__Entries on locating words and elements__
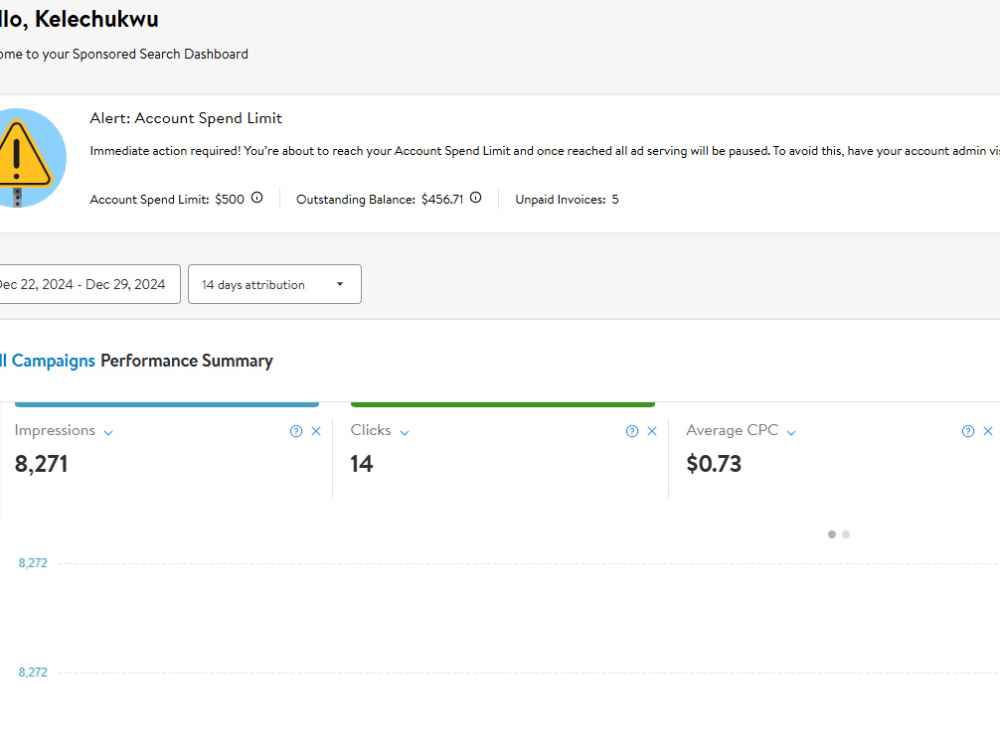
Task: Click the Account Spend Limit info icon
Action: tap(257, 198)
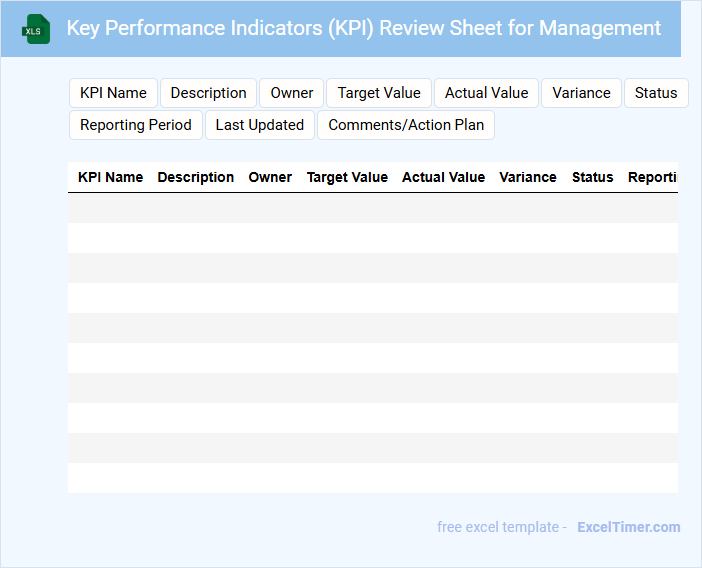Screen dimensions: 702x568
Task: Open the ExcelTimer.com link
Action: pyautogui.click(x=628, y=527)
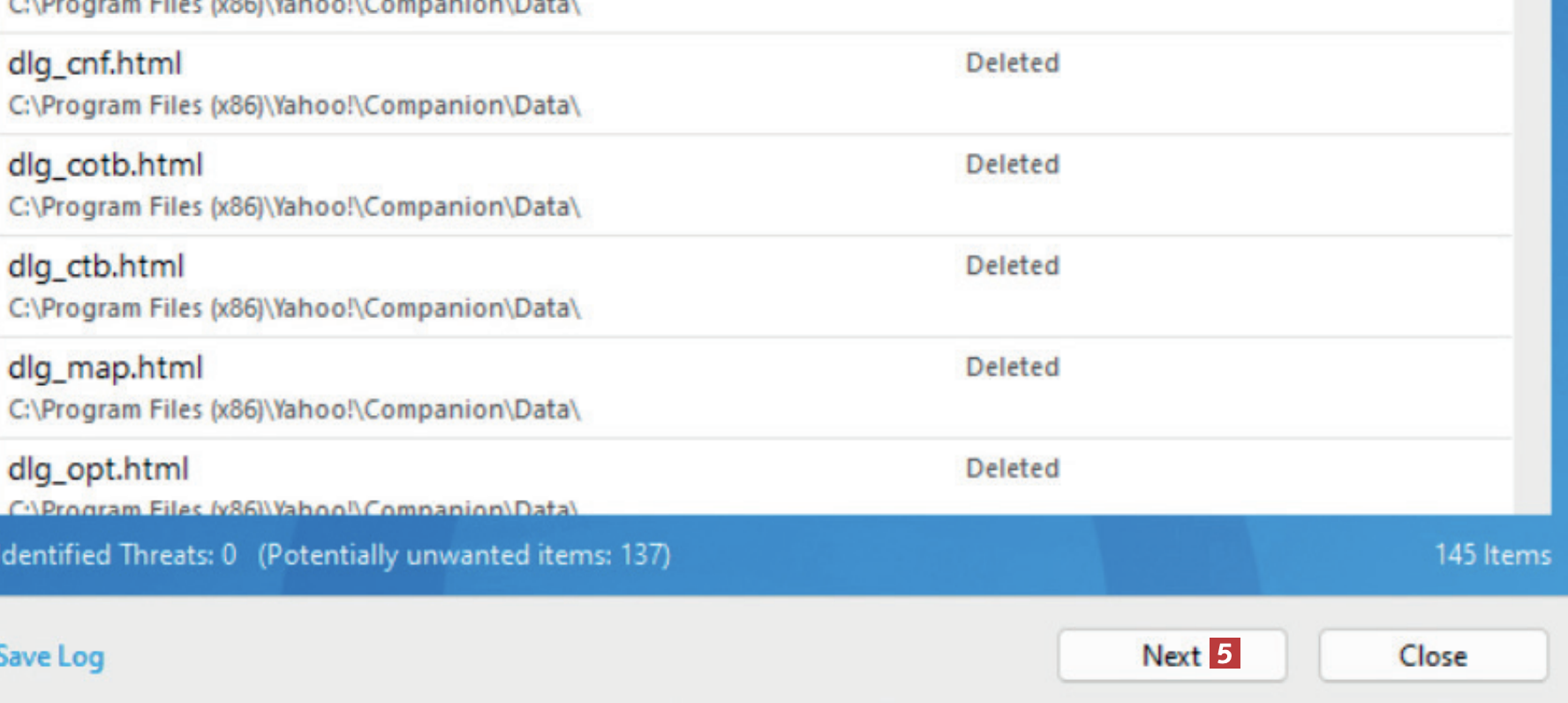Click the folder path under dlg_cnf.html

[295, 106]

__Aim of the task__
Output every line of the records above verbatim, leaving out the pictures.

__Result for this exercise__
Task: Click the Account Spend Limit info icon
Action: tap(257, 198)
Screen dimensions: 702x568
Task: Open the ExcelTimer.com link
Action: pyautogui.click(x=628, y=527)
Click the folder path under dlg_cnf.html

[295, 106]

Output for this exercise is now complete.